SOURCE DATA:
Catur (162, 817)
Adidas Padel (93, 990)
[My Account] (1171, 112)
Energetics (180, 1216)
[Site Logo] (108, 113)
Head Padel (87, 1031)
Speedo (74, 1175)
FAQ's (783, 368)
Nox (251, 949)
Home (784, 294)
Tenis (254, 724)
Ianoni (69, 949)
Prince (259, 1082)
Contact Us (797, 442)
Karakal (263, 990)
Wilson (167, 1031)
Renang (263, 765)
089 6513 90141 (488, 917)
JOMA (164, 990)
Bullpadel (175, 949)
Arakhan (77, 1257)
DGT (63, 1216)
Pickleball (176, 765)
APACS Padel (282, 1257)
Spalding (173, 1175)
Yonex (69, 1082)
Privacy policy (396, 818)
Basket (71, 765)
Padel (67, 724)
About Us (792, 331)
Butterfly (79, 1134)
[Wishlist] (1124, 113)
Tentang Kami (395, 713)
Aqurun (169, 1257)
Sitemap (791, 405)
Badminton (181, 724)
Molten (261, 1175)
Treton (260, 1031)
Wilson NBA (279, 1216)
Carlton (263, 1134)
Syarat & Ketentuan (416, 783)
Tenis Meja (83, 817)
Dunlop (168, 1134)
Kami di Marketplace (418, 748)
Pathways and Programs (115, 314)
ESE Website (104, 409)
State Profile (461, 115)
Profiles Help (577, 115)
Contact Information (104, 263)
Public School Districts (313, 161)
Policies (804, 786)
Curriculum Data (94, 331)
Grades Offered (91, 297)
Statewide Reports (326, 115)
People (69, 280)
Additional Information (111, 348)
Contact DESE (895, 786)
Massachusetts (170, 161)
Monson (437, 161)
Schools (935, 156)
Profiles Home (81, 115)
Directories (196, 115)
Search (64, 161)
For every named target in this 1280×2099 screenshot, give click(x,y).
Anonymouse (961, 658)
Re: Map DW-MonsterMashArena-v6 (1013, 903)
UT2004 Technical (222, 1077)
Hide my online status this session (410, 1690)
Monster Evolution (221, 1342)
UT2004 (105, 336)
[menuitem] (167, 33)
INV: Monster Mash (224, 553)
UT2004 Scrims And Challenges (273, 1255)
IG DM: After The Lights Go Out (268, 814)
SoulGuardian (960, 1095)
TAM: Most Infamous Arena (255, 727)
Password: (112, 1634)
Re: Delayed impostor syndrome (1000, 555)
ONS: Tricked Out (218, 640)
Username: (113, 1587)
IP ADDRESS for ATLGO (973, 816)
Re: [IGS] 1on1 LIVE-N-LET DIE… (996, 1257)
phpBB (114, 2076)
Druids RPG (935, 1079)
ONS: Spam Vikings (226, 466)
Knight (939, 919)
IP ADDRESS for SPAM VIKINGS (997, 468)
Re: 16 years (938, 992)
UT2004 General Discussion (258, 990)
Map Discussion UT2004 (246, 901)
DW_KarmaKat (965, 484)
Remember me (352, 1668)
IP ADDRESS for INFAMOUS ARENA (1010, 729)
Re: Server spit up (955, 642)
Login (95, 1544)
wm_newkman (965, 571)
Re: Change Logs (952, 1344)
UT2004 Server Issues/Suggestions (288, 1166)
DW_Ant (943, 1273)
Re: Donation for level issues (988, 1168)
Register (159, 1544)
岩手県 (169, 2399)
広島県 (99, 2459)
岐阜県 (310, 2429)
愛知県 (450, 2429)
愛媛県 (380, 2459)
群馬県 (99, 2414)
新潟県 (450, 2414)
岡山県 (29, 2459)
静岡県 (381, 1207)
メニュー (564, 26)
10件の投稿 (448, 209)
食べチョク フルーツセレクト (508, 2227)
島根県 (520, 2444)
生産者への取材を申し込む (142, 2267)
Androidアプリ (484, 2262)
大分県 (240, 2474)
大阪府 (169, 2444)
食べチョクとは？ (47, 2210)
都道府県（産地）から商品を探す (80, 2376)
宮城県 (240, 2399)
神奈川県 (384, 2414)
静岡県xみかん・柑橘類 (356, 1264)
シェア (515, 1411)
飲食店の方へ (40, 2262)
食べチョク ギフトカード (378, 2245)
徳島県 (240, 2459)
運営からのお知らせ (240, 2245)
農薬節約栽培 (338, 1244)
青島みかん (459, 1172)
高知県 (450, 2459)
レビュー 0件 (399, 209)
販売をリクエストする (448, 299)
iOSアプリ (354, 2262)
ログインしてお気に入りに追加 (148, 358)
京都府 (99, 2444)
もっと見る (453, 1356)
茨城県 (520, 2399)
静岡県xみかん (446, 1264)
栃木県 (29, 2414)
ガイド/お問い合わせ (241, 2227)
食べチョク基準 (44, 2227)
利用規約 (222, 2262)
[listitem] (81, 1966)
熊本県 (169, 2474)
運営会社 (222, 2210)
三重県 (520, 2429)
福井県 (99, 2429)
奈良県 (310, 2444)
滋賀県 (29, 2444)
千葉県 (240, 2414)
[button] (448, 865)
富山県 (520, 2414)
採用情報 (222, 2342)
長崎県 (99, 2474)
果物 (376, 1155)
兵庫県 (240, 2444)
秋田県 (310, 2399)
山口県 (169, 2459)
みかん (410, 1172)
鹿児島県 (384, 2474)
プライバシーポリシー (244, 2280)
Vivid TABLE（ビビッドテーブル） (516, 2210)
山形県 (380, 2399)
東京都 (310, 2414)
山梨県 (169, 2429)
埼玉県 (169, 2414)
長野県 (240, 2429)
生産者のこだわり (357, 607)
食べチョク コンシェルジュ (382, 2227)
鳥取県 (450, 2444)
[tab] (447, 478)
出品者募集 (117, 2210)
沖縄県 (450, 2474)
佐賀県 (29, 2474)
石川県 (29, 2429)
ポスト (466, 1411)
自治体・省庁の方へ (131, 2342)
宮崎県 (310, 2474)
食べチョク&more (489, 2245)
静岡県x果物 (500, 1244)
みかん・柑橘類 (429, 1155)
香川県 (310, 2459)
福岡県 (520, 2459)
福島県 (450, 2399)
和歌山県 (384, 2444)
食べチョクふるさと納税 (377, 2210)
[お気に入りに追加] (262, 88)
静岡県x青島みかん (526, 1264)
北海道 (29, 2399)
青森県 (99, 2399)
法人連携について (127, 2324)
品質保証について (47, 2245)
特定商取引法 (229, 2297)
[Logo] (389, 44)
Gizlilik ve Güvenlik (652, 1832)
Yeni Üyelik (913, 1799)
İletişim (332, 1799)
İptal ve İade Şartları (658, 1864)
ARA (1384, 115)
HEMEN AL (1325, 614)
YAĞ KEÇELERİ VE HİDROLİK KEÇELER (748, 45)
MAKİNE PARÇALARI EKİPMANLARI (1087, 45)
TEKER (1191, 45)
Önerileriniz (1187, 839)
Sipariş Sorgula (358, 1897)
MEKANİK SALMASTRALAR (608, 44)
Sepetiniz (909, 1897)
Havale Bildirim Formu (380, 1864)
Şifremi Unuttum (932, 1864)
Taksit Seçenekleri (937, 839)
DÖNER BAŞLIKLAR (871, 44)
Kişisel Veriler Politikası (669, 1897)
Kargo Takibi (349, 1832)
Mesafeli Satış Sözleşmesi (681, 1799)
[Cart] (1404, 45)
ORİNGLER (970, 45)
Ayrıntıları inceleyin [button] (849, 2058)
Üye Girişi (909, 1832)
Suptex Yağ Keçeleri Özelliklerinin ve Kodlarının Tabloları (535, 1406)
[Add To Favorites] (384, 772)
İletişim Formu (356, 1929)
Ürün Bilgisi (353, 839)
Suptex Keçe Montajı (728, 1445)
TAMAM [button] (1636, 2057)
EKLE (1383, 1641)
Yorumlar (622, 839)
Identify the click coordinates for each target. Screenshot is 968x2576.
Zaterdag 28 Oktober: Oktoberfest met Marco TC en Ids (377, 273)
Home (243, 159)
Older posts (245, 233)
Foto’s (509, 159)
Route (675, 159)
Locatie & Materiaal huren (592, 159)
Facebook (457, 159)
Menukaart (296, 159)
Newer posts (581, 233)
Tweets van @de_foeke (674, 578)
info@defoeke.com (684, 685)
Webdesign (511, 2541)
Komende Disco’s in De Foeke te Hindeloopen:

THE TASK: Give back precisely the lines above that start at the line containing "富山県 (520, 2414)" and end at the line containing "和歌山県 (384, 2444)", inclusive. No other lines belong in the output.

EXERCISE SOLUTION:
富山県 (520, 2414)
採用情報 (222, 2342)
長崎県 (99, 2474)
果物 (376, 1155)
兵庫県 (240, 2444)
秋田県 (310, 2399)
山口県 (169, 2459)
みかん (410, 1172)
鹿児島県 (384, 2474)
プライバシーポリシー (244, 2280)
Vivid TABLE（ビビッドテーブル） (516, 2210)
山形県 (380, 2399)
東京都 (310, 2414)
山梨県 (169, 2429)
埼玉県 (169, 2414)
長野県 (240, 2429)
生産者のこだわり (357, 607)
食べチョク コンシェルジュ (382, 2227)
鳥取県 (450, 2444)
[tab] (447, 478)
出品者募集 (117, 2210)
沖縄県 (450, 2474)
佐賀県 (29, 2474)
石川県 (29, 2429)
ポスト (466, 1411)
自治体・省庁の方へ (131, 2342)
宮崎県 (310, 2474)
食べチョク&more (489, 2245)
静岡県x果物 (500, 1244)
みかん・柑橘類 (429, 1155)
香川県 (310, 2459)
福岡県 (520, 2459)
福島県 (450, 2399)
和歌山県 (384, 2444)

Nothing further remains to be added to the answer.